Oceanus Procellarum, an old mare basalt whose name translates to “Ocean of Storms,” on the Moon, may be able to help scientists figure out where lunar water comes from.
In 2020, China’s lunar lander Chang’E-5 used on-board spectral analysis to offer the first real-time, on-site definite confirmation of a water signal in basalt rocks and soil. Laboratory testing of samples retrieved by the lander in 2021 confirmed the discovery. The Chang’E-5 team has finally discovered the source of the water.
Nature Communications Published The Researchers’ Findings On June 14th
“Laboratory examination of lunar return samples and spectral data from in-situ lunar surface surveys were employed together for the first time in the world to analyze the presence, form, and amount of ‘water’ in lunar samples,” stated co-corresponding author Li Chunlai of the Chinese Academy of Sciences (NAOC).
“The findings give a ground truth for the interpretation and calculation of water signals in remote sensing survey data and accurately address the question of the distribution features and source of water in the Chang’E-5 landing zone.”
Did the Moon Have Rivers Or Streams?
Chang’E-5 did not find any lunar rivers or springs, but it did find 30 hydroxyl parts per million on an average in rocks and soil on the Moon’s surface. The molecules, which are made up of one oxygen atom and one hydrogen atom, are the most typical consequence of water molecules chemically reacting with other substances.

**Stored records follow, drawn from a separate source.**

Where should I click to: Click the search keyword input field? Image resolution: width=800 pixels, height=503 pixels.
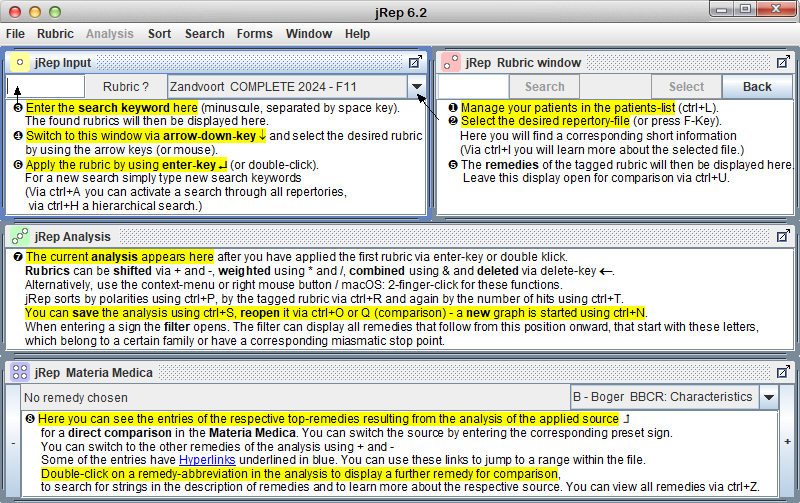coord(46,87)
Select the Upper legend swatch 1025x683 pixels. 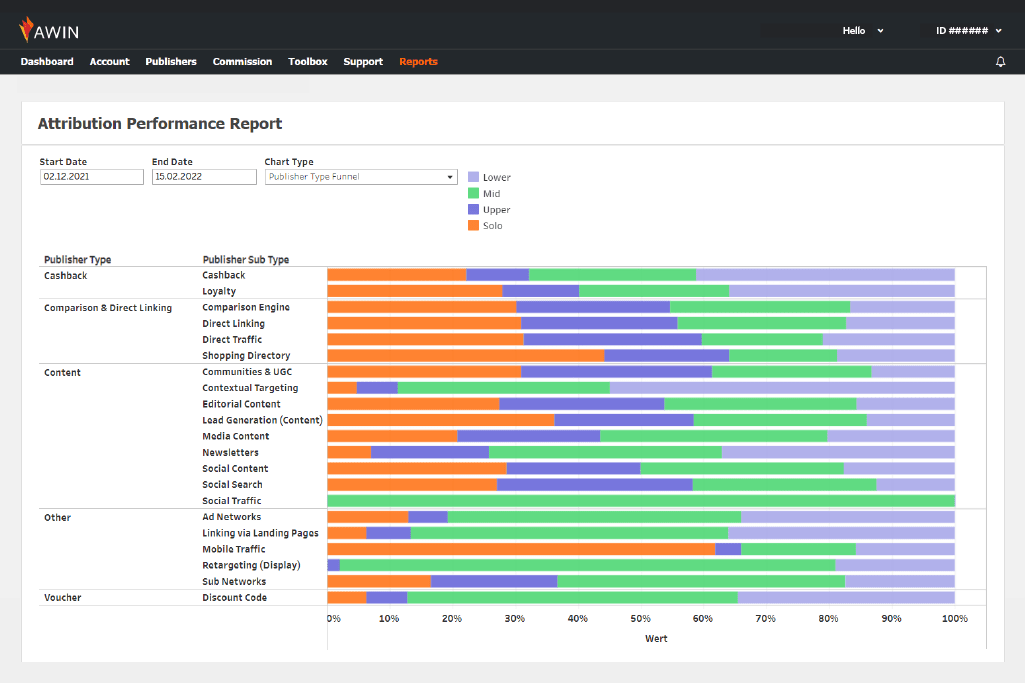tap(474, 209)
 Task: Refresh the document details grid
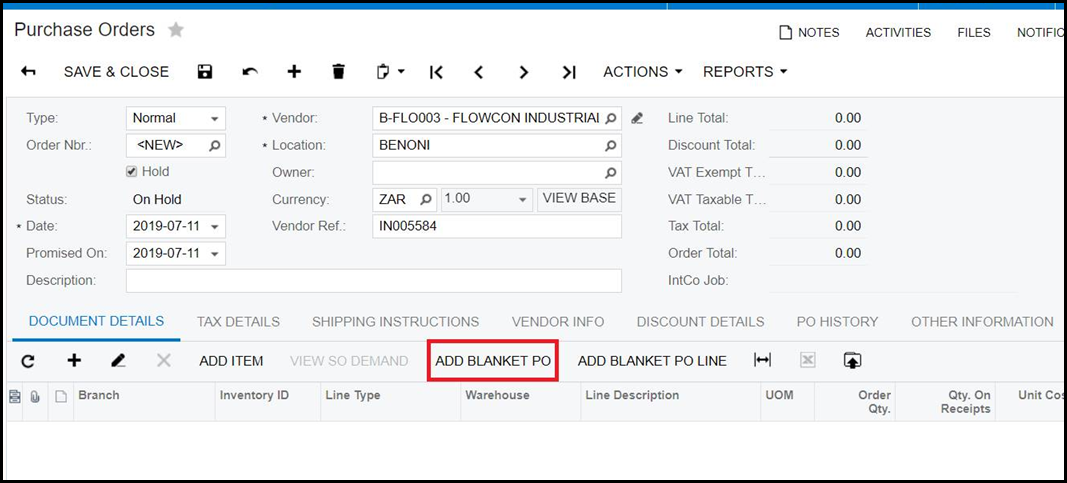(28, 361)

Despite being the “poor end of lunar hydration properties,” according to Li, hydroxyl is to water what smoke is to fire.
The Samples Of The Lunar Surface
The samples were taken at the warmest phase of the Moon’s day, when the surface was dry, at temperatures nearing 200°F. Low solar winds, which can contribute to hydration at high enough power, coincide with the period.
Even in such dry settings, the hydration signals appeared—so where did they come from, the researchers wondered?

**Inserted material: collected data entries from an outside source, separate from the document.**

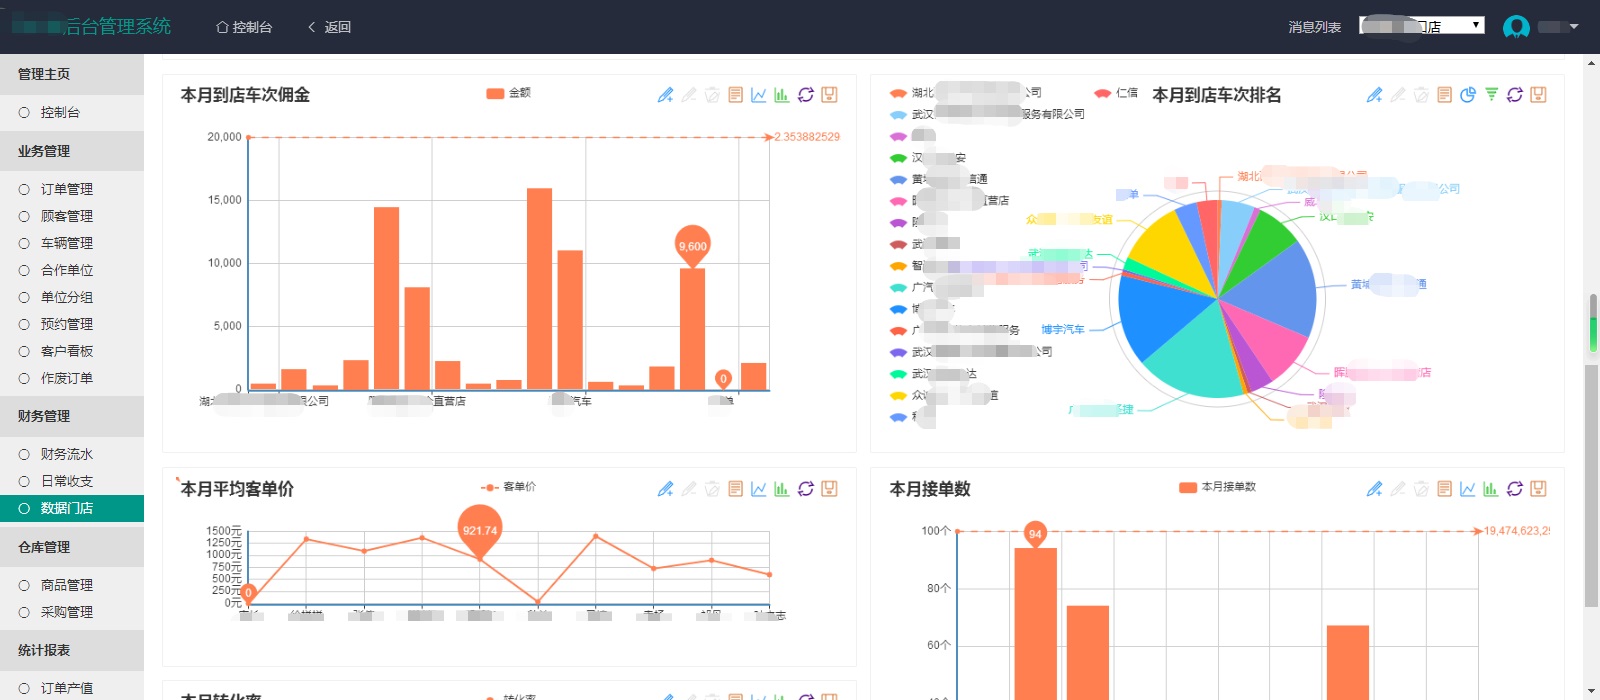
Task: Open data view for 本月到店车次佣金 chart
Action: click(x=735, y=95)
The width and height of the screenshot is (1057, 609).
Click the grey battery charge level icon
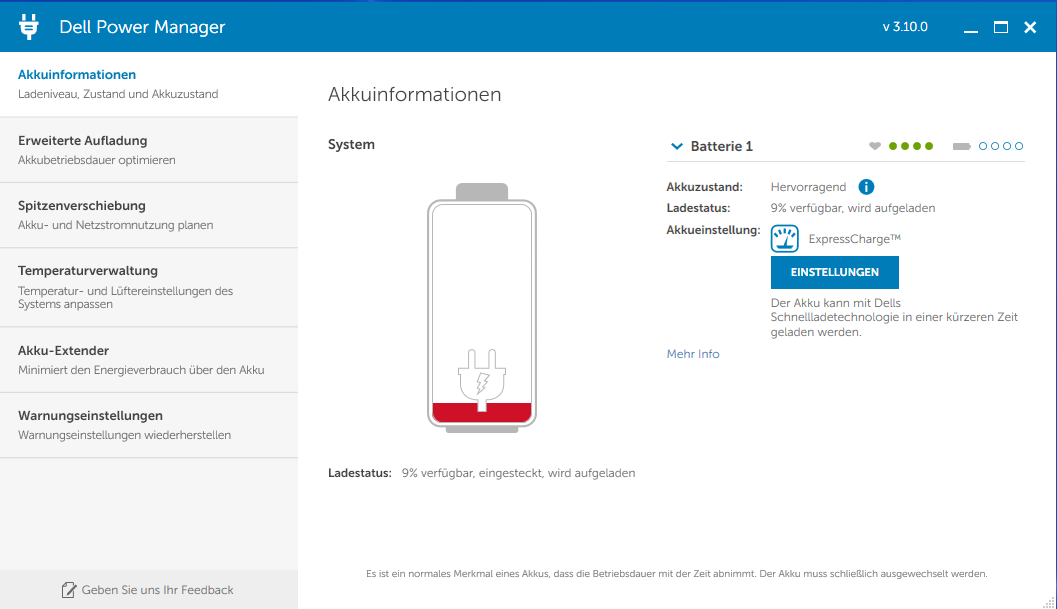pyautogui.click(x=962, y=146)
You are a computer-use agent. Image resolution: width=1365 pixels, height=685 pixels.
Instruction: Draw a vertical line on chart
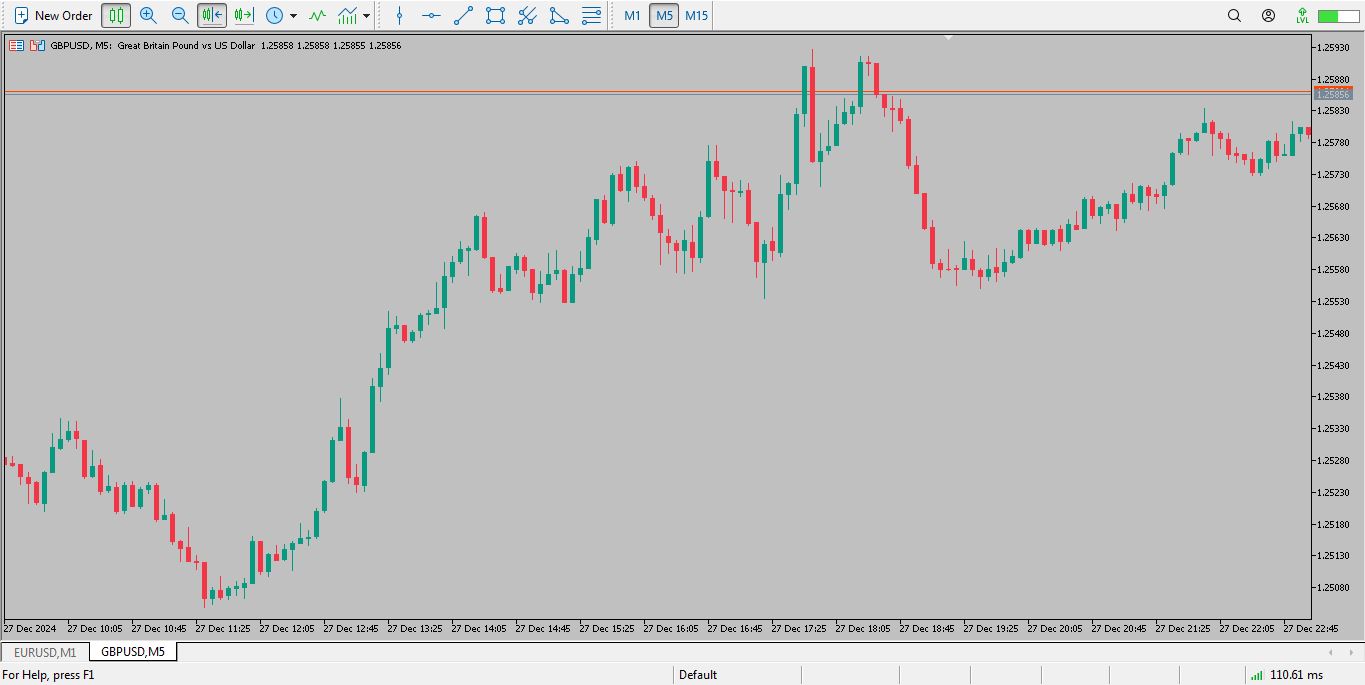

The hydroxyl was found to come from two different sources after being detected by the lander’s on-board lunar mineralogical spectrometer in 11 rock and soil samples and confirmed by five additional multi-part laboratory analyses on eight of the samples. A small amount was found in glassy material created by solar winds interfering with the lunar surface, similar to what was found in an Apollo 11 sample collected in 1971 and tested in the early 2000s.

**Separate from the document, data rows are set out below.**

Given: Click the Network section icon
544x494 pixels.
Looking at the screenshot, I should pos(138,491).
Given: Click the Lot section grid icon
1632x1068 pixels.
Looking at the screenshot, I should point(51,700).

However, the Chang’E-5 sample only had about a third of the amount of hydroxyl-containing glass generated by solar wind as the Apollo sample.
Role Of Solar Winds In The Lunar Water
This shows that the solar wind played a role in the hydroxyl content of the Chang’E-5 landing site, albeit in a minor way. Apatite, a crystalline, phosphate-rich mineral found on both the Moon and Earth, contains the majority of the hydroxyl in the Chang’E-5 samples.
“This excess hydroxyl is indigenous, demonstrating the presence of lunar-originated internal water in the Chang’E-5 lunar samples, and that water played an important role in the formation and crystallization of the late lunar basaltic magma,” Li explained, referring to the Chang’E-5 landing site in Oceanus Procellarum’s mare basalt.
We are learning more about the formation and evolution of not only the Moon, but also the solar system, by investigating lunar water and its source. In addition, lunar water is expected to support future human in-situ lunar resources.”
Chang’E-5’s successors, Chang’E-6 and Chang’E-7, will be used in future lunar explorations, according to the researchers. They will continue to study lunar water using remote sensing, on-site detection, and laboratory analysis, according to Li, in order to better understand the source, distribution, and temporal variation of lunar water, including polar ice.